Facebook announced the deal – which will begin in Nigeria, the Democratic Republic of Congo, Gabon and Niger – at AfricaCom, a big, annual mobile industry event in Cape Town.
Free Basics is part of Facebook’s Internet.org initiative and aims to provide basic websites and other services “to introduce people to the internet and demonstrate how it adds value to their lives”. Part of this is providing basic information about health, education and finance to people in emerging markets.
“More than one billion people have access to Internet.org’s free basic services acrossAsia, Africa and Latin America today,” said Chris Daniels, VP of Internet.org. “Our intention is to help people in Africa access relevant basic services that will help them improve their lives and also lead to more adoption of the internet.”
Airtel customers will not pay for data for Free Basics, which is a key part of the social network’s Internet.org initiative which aims to spread internet access in the developing world where such data costs are often prohibitive.
Bharti Airtel Africa will also offer Free Basics for free in Zambia, Kenya, Malawi, Ghana, Seychelles and Rwanda, where it has already been working with Facebook’s Internet.org initiative since its launch last year.
“We are cognisant of the power of the internet in changing lives of communities and this partnership with Facebook will aid in bringing more people online and reduce the digital divide,” said Christian de Faria, MD and CEO of Airtel Africa, which operates in 17 countries in Africa.
Facebook announced in June that it had 120 million users in Africa, 80% of which (or 96 million) use mobile to access the internet.
Facebook has also introduced a developer platform called Free Basics by Facebook, in partnership with the highly respected Praekelt Foundation.
“The partnership is centred around a unique programme, the Praekelt Foundation Incubator for Free Basics, that will provide 100 independently-selected social change organisations with open source tools and strategies to create life-enhancing online services for the developing world,” Facebook said.
Praekelt Foundation will use the incubator programme as a springboard to empower hundreds of other organisations to create sites and services, for the Free Basics by Facebook platform and the web, by opening up the technologies and strategies for public access, it added.

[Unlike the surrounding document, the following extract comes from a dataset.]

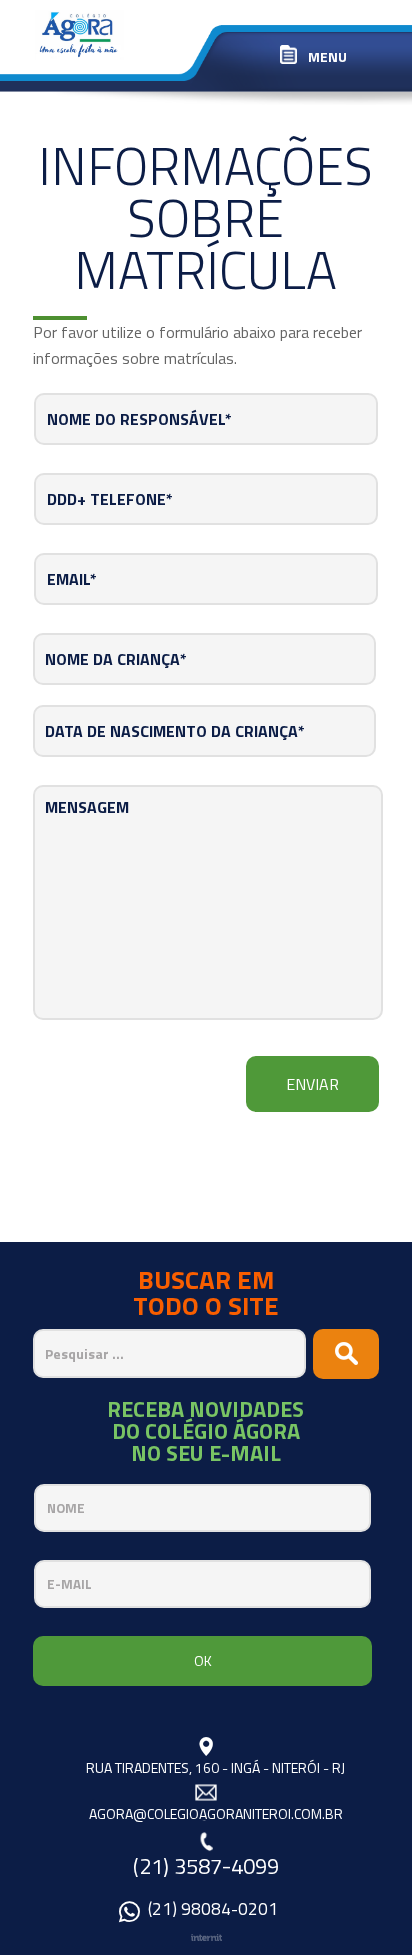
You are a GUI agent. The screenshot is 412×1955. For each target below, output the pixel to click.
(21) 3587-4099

“We’re excited to partner with the Praekelt Foundation to provide more organisations and content creators with the tools and support they need to bring their services to Free Basics. The incubator programme will help developers bring important health, education and jobs information to the more than 1 billion people with access to the internet through Free Basics,” said Ime Archibong, Facebook’s director of strategic partnerships.
Gustav Praekelt, the founder and CEO of the Praekelt Group, added: “Praekelt Foundation believes that access to essential information and basic services is a human right. When people have access to the tools and knowledge that the internet and other digital communication technologies provide, they have access to opportunities that will make their lives better.”